The UK government is currently considering expanding a trial that was started in May 2016 by the Department for Work and Pensions, to make social welfare payments using distributed ledger technology (DLT) through a platform by GovCoin Limited, now called DISC Holdings Limited. Claimants use an app which offers them a secure and effective way to receive, spend, and record benefit payments for financial management purposes.
After the trial started, issues arose with how claimant data would be handled, sparking controversy among members of Parliament. However, in an effort to ease concerns, Conservative peer Lord Henley, the parliamentary Under-Secretary for the DWP, recently stated that the government will not have access to claimant data and will not dictate where benefits are spent.

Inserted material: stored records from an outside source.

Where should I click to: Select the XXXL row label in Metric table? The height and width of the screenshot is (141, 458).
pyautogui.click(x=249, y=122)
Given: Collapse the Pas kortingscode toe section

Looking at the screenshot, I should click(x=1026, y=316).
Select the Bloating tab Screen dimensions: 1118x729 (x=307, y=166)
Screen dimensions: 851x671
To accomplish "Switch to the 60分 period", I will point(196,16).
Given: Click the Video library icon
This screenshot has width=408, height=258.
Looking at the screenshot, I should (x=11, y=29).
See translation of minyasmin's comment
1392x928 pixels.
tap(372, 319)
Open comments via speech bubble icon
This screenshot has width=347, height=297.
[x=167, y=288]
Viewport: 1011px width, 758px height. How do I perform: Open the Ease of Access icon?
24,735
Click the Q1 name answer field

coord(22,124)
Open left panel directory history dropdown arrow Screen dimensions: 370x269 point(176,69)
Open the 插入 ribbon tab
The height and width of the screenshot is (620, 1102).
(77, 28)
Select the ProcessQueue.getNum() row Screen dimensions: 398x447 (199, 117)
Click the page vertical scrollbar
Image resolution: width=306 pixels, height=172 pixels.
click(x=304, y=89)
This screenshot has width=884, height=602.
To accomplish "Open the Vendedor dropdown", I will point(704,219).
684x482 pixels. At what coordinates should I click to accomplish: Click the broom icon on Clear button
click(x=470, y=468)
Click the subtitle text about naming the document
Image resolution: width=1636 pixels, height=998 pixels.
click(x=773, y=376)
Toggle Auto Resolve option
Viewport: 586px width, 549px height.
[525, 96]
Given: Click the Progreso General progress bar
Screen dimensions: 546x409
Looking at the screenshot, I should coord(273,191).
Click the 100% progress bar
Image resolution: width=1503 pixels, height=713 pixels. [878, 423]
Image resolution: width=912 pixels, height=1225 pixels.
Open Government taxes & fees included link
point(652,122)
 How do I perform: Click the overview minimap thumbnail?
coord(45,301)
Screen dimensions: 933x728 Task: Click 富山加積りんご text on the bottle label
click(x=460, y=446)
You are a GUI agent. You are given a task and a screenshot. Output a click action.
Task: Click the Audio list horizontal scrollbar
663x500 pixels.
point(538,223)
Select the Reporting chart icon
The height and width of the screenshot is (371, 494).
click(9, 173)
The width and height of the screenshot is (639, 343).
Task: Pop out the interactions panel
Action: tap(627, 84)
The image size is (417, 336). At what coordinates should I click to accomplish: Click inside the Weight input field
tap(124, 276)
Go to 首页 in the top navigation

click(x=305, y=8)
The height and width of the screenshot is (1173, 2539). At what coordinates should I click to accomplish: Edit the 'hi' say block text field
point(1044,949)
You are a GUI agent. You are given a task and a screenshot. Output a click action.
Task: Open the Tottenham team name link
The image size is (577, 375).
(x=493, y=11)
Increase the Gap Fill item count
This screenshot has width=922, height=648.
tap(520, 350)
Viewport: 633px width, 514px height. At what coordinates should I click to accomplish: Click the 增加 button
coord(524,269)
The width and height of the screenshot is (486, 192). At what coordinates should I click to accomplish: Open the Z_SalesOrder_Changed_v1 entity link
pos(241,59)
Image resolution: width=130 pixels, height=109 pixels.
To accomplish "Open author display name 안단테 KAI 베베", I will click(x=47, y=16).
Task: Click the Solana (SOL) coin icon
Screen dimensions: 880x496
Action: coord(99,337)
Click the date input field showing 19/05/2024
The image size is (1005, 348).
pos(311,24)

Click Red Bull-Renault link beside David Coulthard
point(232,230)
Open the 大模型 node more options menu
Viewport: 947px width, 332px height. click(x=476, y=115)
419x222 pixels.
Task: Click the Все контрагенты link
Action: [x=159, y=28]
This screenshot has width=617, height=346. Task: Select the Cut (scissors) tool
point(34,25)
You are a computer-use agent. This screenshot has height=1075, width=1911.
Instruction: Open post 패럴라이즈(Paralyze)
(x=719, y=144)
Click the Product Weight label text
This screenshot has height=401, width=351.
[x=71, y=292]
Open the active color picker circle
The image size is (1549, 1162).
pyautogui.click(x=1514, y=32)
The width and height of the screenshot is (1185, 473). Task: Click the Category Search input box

“[We] will have no access to it in any further trials we look at. We want to continue to keep it like that,” Lord Henley said. “Obviously, information will be [available] to Disc—which is GovCoin, referred to in the Question—but that will be protected by data protection principles.”
According to Henley, although claimants who participated in the limited trial found the product “very useful,” the government “[has] not yet decided to move on to a fuller and larger trial” and will not move onto the next step in the process until “appropriate checks and balances” are in effect.
Parliamentarian Chris Holmes expressed some concerns about expanding the trial. Although he acknowledged that blockchain “provides an opportunity for the individual to have far more control and empowerment through the data and information,” he feels that the government needs a “clear, well thought through and evidenced pathway for moving from pilot to scale.”